The Supreme Court on 22 April lashed out at the Union government for not providing it with the list of Indian account holders in Liechtenstein Bank, Germany. It is believed that several individuals from India are stashing their black money in the bank. The Bharatiya Janata Party (BJP) has vowed to bring back the black money of tax evading Indians from the foreign banks to utilise the same for welfare programmes.
On behalf of the government, the Solicitor General Mohan Parasaran told the apex court that the list of the account holders could not be disclosed as the government has not yet constituted a Special Investigation Team (SIT) to probe into the matter.
A bench of the apex court, comprising Justices HL Dattu, Ranjana Desai and Madan Lokur told the Solicitor-General that it amounts to contempt of court as the government has not complied with the SC's directive on 4 July 2011.
"You have to give the documents and information received from Germany about the account holders in Liechtenstein Bank. Secondly, the investigation has to be taken over by the SIT," The Hindu quoted the Supreme Court bench.
"We take your statement that the names were not disclosed as the SIT could not be constituted with a pinch of salt. It is contempt of our directions," the bench said.
The SC bench said that its directions to the government on 4 July 2011 judgment were inter-connected and asked the government to disclose the list of account holders in the German bank.
"The judgment has to be read disjunctively and not conjunctively. We are not satisfied with the explanation of the SG," the SC bench said and refused to agree with Parasaran's explanation for the delay in submitting the list of the bank account holders.
As per Parasaran's explanation, Justice Jeevan Reddy was appointed as SIT chief, but he could not accomplish the task. Then Justice MB Shah had agreed to function as the SIT member. The names of the account holders could be provided to the court only after the SIT's constitution, Parasaran said.
"The constitution of the SIT has nothing to do with implementation of our directions which are very clear. You have to give the documents and information received from Germany about the account holders in Liechtenstein Bank.

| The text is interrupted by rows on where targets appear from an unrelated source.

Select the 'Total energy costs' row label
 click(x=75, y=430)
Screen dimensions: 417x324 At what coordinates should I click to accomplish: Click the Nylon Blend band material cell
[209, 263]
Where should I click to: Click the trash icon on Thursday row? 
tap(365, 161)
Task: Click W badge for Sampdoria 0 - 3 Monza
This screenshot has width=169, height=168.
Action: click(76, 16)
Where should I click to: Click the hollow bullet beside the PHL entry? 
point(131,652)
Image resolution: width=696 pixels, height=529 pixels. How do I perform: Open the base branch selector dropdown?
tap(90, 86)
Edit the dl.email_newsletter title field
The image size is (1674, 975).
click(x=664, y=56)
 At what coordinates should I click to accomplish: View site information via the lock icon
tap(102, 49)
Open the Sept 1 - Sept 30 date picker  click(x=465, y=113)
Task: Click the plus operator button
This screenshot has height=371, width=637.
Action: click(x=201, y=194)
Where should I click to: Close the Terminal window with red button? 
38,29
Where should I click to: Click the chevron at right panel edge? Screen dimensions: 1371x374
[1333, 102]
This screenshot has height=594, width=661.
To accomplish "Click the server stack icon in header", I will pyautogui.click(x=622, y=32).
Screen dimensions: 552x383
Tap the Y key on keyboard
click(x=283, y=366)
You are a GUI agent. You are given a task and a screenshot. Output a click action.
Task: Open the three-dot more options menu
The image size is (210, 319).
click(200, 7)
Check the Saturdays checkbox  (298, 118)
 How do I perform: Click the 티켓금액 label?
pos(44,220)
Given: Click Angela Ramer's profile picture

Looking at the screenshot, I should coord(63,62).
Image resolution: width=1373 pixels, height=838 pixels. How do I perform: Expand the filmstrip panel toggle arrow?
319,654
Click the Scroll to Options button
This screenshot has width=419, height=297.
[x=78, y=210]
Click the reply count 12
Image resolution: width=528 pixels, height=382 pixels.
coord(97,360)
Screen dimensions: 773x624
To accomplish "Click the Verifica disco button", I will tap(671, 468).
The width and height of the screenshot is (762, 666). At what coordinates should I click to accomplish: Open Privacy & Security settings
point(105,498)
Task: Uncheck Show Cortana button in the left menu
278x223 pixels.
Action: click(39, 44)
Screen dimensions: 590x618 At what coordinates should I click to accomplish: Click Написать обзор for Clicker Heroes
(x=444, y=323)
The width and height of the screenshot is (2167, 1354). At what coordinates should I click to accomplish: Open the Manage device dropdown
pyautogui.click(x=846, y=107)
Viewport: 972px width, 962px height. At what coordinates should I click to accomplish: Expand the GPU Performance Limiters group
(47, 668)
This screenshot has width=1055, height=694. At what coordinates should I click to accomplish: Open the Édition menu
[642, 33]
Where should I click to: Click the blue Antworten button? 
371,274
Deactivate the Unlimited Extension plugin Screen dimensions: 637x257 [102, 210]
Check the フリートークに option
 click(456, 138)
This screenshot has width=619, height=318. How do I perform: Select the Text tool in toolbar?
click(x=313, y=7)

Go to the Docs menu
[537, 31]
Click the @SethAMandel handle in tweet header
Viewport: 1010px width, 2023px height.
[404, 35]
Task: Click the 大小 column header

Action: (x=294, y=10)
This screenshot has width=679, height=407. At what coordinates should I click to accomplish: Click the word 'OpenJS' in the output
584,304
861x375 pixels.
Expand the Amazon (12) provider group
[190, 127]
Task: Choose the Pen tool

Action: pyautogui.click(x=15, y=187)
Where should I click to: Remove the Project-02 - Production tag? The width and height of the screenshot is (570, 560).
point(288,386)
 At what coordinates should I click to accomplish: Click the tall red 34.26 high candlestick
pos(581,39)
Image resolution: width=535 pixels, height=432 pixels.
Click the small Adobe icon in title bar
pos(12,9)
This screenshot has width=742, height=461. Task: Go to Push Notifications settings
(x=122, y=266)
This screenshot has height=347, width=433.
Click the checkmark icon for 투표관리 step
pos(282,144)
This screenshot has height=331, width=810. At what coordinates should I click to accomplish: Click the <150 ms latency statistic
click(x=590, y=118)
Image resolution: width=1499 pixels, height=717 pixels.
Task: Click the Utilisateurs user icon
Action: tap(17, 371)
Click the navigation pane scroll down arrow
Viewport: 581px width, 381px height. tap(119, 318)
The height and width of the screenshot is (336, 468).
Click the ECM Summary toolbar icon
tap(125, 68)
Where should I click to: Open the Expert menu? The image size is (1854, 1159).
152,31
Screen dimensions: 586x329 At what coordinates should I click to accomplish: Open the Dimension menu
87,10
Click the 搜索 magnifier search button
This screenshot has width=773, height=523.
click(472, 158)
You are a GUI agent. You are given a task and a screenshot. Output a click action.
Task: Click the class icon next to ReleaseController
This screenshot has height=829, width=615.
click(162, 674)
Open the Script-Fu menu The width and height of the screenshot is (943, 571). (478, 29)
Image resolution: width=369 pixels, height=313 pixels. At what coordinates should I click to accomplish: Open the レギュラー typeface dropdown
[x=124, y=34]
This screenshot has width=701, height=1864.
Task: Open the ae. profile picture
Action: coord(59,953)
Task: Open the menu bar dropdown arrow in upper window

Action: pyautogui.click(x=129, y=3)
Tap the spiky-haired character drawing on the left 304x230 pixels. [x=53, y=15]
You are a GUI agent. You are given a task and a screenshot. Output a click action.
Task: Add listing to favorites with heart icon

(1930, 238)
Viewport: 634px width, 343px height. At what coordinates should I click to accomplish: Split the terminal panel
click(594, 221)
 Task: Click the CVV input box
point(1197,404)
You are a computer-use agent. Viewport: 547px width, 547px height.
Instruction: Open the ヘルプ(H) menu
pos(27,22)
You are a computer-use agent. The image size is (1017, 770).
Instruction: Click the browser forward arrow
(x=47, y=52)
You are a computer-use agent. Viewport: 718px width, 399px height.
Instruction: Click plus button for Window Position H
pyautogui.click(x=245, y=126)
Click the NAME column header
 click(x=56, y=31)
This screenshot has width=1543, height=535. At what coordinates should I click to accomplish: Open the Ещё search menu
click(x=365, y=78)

Secondly, the investigation has to be taken over by the SIT," the SC bench added.
Further the apex court directed the Solicitor General and counsel Anil Divan, advocating on behalf of the petitioner Ram Jethmalani, to decide who could head the SIT. The hearing on the matter has been postponed to 29 April.
In the next hearing, the government, through the Solicitor General, will reveal whether it could give out the details of Indian account holders of Liechtenstein Bank or not.
In another case, responding to a public interest litigation (PIL), the Supreme Court on 23 April constituted a three-member committee, headed by Prof NR Madhav Menon, founder of National Law University in Bangalore, to regulate government advertisements, highlighting ruling party politicians and the government schemes in this election season.
The PIL sought the apex court to issue guidelines to curb such ruling party leaders from taking political mileage out of government advertisements.